Your objective:
From the line containing "You are a computer-use agent. The height" to the end of the records below, output each line exactly; include both ends and nothing else.

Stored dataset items
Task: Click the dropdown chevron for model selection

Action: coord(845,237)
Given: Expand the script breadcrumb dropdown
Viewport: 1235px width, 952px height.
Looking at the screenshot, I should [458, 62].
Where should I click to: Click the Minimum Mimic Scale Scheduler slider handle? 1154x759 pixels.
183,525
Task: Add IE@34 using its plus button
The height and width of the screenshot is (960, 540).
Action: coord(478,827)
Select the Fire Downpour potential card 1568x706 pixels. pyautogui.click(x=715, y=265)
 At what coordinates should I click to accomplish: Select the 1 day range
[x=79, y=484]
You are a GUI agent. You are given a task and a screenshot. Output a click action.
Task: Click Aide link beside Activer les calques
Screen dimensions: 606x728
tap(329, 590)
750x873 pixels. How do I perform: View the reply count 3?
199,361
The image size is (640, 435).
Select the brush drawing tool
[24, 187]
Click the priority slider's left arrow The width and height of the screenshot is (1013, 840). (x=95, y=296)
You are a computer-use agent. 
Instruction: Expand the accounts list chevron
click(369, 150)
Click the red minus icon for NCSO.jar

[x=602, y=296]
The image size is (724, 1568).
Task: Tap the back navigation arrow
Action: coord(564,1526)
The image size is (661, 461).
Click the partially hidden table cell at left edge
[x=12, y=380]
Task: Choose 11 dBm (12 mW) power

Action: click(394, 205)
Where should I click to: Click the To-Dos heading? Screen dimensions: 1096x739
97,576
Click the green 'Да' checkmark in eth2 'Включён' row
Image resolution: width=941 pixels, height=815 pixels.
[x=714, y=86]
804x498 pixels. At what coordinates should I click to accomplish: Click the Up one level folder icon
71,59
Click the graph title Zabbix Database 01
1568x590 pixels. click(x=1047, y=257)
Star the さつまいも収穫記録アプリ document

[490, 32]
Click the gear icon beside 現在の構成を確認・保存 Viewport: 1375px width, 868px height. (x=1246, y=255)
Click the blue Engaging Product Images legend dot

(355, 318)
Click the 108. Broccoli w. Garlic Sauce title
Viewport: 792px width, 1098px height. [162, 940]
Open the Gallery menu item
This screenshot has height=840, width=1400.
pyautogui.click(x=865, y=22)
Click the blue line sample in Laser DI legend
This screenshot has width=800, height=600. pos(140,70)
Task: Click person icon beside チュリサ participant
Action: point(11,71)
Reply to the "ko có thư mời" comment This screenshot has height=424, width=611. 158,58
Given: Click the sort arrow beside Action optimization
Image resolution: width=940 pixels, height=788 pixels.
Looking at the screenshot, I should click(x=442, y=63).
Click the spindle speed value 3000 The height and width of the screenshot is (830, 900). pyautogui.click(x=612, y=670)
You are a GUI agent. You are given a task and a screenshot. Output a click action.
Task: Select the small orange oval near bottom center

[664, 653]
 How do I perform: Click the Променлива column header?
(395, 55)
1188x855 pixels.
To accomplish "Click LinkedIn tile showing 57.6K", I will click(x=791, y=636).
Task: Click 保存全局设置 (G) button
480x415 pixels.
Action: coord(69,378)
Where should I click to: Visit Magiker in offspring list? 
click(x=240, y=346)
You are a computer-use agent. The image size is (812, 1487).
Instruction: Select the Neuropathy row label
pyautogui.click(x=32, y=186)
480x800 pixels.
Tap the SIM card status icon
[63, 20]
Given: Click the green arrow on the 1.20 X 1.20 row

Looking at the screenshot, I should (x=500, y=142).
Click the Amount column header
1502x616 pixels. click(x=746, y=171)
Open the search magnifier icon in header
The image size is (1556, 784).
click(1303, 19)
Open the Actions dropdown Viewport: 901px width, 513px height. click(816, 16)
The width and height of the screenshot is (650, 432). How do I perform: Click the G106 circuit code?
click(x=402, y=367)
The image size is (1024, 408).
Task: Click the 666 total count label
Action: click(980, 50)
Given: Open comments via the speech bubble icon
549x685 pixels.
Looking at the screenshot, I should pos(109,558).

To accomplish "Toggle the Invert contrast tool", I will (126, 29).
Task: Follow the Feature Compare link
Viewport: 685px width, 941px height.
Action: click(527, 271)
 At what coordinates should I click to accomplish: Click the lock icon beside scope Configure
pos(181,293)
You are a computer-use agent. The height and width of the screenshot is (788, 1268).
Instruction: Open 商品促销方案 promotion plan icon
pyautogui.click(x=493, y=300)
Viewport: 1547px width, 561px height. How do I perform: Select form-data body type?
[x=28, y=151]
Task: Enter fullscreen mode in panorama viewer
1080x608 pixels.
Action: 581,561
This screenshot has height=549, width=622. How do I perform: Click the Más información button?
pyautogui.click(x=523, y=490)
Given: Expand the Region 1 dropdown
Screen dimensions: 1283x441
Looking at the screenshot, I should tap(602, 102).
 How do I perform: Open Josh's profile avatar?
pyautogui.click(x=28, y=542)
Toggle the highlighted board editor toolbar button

Task answer:
You are a computer-use agent. The height and width of the screenshot is (788, 1268).
Instruction: Open 商品促销方案 promotion plan icon
pyautogui.click(x=493, y=300)
Viewport: 1547px width, 561px height. How do I perform: Select form-data body type?
[x=28, y=151]
Task: Enter fullscreen mode in panorama viewer
1080x608 pixels.
Action: 581,561
This screenshot has height=549, width=622. How do I perform: Click the Más información button?
pyautogui.click(x=523, y=490)
Given: Expand the Region 1 dropdown
Screen dimensions: 1283x441
Looking at the screenshot, I should tap(602, 102).
 How do I perform: Open Josh's profile avatar?
pyautogui.click(x=28, y=542)
Toggle the highlighted board editor toolbar button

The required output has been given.